Women have lower income than men. The differences are significantly reduced when comparing individuals within the same company and position. However, we know little about why men and women sort themselves into different companies and why there are also wage differences within companies.
Our project contributes to the literature on gender inequalities in the labor market. Our first goal is to provide a descriptive overview of how firms contribute to these inequalities. This allows us to describe how much of the wage differences within firms are due to different tasks or promotions, or if it is the case that women sort themselves into lower-paid firms because these firms compensate with non-monetary benefits.
Our second goal is to investigate the underlying economic and social causes of gender differences in the labor market. By using the description of dynamics within firms, we can examine if the costs of having children are different for men and women. We can also investigate the role of firm-specific measures such as flexible working hours and specialization in paid versus unpaid work. To understand more about the underlying mechanisms, we also use new survey data that allows us to investigate whether it is preferences or comparative advantages that drive specialization in paid or unpaid work. This has important implications for policy measures. Policy measures may not necessarily be appropriate if preferences drive gender differences, whereas if the difference is due to constraints or different opportunities, it may be conceivable that measures should be implemented.
In the first article, we focus on how to estimate the effect of having children. We design a new estimator that combines elements from a standard event-study with instrumental variable estimators and show how these are related. All approaches estimate a 20 percent reduction in income differences between mothers and their partners as a result of having children. At the same time, we find very different conclusions regarding policy implications - relating to whether it is the mother or the partner who drives the difference. By using the standard approach in existing literature - the event study - we find that the entire response comes from the mother, while our approach shows that only a quarter is due to the mother. The difference arises because the assumption of the event-study model - that it is conditionally random when women have children - does not hold.
Women earn less than men. The earnings difference narrows substantially when comparing individuals within the same firm; however, we know little about why men and women sort into different firms, or earn different wages within the same firm.
Our project contributes to the literature on gender inequality in the labor market. The first goal is to offer novel descriptive evidence on the importance of within-firm dynamics for gender differences on the labor market. This allows us to examine how much of the gender differences in wages within firms are due to differences in tasks and promotions, and whether women sort to lower-paying firms because these firms compensate with non-monetary amenities.
The second goal is to investigate the underlying economic and social causes of gender differences on the labor market.

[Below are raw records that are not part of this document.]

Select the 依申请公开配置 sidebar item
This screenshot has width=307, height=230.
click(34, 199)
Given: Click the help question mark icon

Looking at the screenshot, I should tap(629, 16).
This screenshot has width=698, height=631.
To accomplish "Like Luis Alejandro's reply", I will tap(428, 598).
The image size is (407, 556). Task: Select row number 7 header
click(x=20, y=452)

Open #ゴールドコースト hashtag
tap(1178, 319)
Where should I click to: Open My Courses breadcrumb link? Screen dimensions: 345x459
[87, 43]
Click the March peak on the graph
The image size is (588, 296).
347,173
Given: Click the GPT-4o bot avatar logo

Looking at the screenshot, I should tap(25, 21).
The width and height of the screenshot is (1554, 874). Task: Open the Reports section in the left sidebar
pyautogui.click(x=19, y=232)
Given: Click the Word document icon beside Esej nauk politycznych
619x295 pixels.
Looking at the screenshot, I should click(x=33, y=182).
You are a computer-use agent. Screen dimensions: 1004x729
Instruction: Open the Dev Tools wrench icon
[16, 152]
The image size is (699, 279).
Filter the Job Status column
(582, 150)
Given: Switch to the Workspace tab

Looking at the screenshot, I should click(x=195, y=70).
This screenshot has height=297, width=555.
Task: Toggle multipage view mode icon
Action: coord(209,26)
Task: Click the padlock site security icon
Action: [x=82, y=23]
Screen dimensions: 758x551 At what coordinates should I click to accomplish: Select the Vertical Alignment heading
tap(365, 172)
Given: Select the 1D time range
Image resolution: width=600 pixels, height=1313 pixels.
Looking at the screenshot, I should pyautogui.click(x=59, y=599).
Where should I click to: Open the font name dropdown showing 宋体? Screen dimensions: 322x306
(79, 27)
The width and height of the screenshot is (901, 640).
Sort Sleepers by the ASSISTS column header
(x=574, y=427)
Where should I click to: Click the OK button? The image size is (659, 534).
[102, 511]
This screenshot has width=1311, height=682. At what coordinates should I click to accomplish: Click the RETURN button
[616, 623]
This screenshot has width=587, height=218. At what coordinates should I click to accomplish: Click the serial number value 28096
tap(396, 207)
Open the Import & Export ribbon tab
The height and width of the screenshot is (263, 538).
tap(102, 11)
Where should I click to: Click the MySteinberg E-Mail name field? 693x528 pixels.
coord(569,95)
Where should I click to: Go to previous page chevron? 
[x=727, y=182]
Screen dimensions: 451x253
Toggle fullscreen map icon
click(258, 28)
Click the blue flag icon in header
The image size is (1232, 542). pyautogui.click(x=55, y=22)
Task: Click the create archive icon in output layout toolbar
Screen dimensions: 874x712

To achieve this, we build on our within-firm characterization to understand the differential costs of children across men and women, and investigate the roles of firm-level policies, such as flexible work hours, and specialization in paid versus unpaid work. To push the literature on mechanisms even further, we add novel survey data that allow us to understand whether preferences or comparative advantages drive the specialization in paid versus unpaid work arises. This has important policy implications. Policy interventions may not be needed if differences in preferences are driving the gap, while differences in constraints may call for more active policy responses.